◆ ACTIVITY ◆
If a line includes "computer", copy it out of the entries.

------------------------------------

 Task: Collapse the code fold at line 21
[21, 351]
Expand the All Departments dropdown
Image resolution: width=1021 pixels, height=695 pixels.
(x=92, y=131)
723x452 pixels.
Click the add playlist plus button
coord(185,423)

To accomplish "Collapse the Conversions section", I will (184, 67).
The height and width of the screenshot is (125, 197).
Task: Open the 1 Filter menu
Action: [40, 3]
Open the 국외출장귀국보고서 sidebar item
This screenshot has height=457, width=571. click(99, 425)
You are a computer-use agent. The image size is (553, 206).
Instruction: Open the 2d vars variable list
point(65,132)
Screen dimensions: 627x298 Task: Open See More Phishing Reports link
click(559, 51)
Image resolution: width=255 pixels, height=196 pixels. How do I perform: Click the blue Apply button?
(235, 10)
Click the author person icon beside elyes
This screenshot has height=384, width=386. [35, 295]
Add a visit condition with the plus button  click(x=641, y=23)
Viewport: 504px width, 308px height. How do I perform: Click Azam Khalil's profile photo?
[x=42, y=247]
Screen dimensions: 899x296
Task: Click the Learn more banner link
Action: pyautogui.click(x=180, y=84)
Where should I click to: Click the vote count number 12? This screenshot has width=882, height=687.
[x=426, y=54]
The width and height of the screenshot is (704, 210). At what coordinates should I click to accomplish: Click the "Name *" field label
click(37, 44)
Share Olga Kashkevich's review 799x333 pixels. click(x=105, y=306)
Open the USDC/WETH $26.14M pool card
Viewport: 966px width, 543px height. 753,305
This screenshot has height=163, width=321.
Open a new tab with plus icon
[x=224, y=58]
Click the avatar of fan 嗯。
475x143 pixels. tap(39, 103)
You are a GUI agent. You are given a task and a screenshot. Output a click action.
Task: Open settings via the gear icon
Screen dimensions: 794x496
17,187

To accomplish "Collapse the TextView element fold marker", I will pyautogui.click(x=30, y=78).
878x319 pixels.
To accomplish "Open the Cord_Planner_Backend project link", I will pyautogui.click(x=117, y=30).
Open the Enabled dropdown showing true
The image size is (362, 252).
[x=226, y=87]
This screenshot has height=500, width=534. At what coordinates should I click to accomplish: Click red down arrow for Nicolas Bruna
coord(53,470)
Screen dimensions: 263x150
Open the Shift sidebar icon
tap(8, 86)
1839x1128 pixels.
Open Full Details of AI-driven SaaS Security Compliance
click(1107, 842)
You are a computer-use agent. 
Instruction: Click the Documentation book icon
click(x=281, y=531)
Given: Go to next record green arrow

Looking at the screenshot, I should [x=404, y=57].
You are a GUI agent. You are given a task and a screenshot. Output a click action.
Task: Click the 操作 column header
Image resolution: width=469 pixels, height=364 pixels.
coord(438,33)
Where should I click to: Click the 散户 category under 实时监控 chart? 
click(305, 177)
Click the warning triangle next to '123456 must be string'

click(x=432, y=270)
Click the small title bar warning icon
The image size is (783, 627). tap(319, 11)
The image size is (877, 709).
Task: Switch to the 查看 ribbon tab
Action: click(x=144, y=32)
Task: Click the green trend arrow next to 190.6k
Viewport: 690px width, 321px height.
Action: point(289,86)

------------------------------------

◆ RESULT OF THIS EXERCISE ◆
You are a computer-use agent. The image size is (553, 206).
You are a computer-use agent. 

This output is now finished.